*Soal 1*
Menurut teks bacaan, sanksi apa yang ditetapkan Khalifah Umar bin Abdul Aziz bagi koruptor?

*Teks Bacaan*
————

Sejarah mencatat dalam Mushannaf Ibn Abi Syaibah 5/528, bahwa Khalifah Umar bin Abdul Aziz dulu menetapkan sanksi koruptor berupa hukuman cambuk dan ditahan dalam waktu yang lama. Zaid bin Tsabit juga menjatuhkan sanksi yang tegas yang bisa membuat orang lain takut melakukannya. Sedangkan Qatadah mengatakan hukumannya adalah penjara (Mushannaf Abd ar-Razaq, 10/208—209).

 

Sistem Islam memiliki aturan kepemilikan yang adil, jelas, dan terperinci. “Kaum muslim berserikat (memiliki hak yang sama) dalam tiga perkara, yaitu padang rumput, air, dan api.” (HR Abu Dawud dan Ahmad)

————

*Data yang Disediakan*
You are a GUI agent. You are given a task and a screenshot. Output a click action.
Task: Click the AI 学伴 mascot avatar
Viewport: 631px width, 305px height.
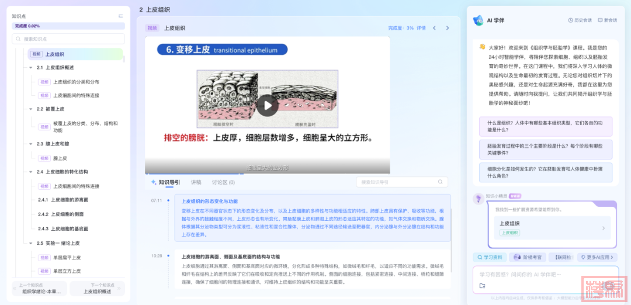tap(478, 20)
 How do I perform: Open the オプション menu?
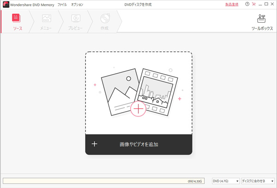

————

*Soal 2*
Skalakan setiap angka koordinat dalam jawaban pada semua baris data di atas dengan faktor 2,1, lalu bulatkan ke bilangan bulat terdekat (nilai setengah dibulatkan ke atas). Tulis ulang seluruh baris tersebut beserta permintaannya, tetapi tanpa gambar.

*Penyelesaian Soal 1*
Hukuman cambuk dan ditahan dalam waktu yang lama.

*Penyelesaian Soal 2*
You are a GUI agent. You are given a task and a screenshot. Output a click action.
Task: Click the AI 学伴 mascot avatar
Viewport: 631px width, 305px height.
tap(1004, 42)
 How do I perform: Open the オプション menu?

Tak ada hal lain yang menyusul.